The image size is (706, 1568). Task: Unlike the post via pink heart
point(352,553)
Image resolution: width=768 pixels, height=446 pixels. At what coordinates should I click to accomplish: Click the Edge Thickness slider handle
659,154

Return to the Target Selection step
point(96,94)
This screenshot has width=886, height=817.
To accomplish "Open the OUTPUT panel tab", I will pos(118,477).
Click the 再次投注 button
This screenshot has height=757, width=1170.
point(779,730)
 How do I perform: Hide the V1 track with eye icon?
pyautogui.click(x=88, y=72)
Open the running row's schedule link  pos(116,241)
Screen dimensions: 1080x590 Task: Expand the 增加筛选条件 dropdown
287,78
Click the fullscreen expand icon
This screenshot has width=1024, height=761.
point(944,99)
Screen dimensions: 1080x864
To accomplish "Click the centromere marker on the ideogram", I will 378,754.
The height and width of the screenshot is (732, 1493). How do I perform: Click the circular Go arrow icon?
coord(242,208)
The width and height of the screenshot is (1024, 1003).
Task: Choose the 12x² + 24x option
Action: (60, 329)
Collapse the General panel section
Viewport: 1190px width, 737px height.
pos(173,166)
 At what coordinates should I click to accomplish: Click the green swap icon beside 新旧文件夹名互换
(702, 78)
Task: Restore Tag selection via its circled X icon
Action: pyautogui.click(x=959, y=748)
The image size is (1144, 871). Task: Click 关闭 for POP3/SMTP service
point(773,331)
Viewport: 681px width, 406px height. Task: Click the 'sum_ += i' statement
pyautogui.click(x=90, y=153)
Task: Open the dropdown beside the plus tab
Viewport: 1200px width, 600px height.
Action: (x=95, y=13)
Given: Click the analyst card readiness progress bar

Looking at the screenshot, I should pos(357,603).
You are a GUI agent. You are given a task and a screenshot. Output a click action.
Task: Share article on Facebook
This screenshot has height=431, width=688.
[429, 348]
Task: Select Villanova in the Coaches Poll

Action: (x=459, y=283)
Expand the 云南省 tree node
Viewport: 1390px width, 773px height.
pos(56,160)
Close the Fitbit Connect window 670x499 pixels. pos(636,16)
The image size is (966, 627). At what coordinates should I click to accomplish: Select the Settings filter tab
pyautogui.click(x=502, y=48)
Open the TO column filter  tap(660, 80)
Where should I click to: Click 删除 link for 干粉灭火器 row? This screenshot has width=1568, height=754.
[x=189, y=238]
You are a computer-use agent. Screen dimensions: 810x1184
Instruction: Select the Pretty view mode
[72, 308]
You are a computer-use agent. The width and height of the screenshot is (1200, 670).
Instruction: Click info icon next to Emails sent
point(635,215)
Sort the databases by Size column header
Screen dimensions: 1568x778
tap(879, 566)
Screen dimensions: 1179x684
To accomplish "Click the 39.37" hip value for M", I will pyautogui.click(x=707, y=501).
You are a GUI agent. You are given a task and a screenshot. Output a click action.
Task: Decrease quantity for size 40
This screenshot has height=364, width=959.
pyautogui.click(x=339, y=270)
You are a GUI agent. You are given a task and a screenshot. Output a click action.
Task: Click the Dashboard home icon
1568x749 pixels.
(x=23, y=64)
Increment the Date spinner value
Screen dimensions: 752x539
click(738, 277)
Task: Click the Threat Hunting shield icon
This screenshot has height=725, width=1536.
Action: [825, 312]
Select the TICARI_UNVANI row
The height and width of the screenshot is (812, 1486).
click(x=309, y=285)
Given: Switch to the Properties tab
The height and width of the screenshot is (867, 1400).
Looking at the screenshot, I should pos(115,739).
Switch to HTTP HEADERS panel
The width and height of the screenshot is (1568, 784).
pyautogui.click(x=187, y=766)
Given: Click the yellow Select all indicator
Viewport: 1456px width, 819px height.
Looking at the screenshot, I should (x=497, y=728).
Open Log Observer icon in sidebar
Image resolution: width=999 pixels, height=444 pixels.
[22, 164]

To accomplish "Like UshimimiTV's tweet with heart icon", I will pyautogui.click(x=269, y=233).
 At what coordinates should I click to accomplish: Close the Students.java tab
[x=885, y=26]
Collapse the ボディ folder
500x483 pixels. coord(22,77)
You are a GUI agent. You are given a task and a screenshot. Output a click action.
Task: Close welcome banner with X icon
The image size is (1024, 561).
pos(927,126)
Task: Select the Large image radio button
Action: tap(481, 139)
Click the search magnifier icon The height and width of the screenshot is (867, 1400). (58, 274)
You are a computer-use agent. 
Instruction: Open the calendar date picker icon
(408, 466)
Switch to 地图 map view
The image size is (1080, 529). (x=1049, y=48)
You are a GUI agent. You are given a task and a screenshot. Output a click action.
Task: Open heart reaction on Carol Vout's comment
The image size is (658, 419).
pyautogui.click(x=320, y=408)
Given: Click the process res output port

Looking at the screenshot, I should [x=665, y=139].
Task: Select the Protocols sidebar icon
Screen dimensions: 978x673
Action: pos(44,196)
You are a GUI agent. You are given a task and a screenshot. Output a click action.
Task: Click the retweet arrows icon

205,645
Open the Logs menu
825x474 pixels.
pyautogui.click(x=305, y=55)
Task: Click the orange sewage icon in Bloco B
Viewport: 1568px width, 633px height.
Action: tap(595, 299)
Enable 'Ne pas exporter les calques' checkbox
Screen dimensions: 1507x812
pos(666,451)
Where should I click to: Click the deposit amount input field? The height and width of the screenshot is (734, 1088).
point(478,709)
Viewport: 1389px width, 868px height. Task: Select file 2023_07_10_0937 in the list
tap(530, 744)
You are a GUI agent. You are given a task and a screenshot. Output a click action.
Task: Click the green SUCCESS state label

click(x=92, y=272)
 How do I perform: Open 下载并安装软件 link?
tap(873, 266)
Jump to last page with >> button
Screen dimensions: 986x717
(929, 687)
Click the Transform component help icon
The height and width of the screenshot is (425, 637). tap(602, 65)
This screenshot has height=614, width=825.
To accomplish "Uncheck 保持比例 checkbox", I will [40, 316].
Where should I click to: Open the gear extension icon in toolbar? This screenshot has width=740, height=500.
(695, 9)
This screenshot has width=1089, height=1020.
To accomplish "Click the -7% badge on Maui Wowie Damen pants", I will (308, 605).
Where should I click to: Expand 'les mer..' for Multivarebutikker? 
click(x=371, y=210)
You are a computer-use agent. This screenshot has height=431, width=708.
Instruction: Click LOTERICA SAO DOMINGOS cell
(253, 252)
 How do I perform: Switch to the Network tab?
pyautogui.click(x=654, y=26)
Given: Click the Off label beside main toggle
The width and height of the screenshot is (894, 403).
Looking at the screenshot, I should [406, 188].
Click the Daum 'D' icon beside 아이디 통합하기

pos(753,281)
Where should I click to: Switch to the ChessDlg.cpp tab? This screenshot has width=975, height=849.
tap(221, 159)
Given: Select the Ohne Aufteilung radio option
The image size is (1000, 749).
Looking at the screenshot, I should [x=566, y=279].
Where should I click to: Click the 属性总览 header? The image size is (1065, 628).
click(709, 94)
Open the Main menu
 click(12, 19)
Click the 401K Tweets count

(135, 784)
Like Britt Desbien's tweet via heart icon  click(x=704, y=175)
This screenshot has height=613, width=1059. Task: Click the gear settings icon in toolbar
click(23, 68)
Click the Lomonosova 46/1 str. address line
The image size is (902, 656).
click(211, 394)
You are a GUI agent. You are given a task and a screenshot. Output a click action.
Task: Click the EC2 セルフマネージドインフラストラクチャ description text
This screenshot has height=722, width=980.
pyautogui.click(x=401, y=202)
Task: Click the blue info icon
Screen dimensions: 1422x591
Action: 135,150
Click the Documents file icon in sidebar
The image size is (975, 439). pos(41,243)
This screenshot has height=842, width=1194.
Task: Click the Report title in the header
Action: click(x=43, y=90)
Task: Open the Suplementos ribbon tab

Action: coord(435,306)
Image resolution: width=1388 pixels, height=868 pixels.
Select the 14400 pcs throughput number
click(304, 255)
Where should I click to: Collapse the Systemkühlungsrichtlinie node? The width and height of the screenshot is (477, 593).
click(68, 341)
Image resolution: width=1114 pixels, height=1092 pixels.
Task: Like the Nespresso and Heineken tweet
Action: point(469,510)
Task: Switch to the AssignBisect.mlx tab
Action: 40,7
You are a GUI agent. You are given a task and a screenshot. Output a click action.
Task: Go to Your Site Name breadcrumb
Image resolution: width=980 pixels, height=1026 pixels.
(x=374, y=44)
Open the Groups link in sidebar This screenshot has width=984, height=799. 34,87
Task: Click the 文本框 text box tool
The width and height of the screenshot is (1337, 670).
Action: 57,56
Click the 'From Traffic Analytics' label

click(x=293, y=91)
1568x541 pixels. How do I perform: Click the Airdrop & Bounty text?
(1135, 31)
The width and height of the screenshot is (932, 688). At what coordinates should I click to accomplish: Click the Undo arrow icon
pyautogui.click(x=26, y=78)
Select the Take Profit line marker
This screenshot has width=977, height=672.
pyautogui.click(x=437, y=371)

--

» **YOUR GOAL**:
The lines you need are those with the word "checkbox"; list them from the entries.

» **WORKED SOLUTION**:
Enable 'Ne pas exporter les calques' checkbox
To accomplish "Uncheck 保持比例 checkbox", I will [40, 316].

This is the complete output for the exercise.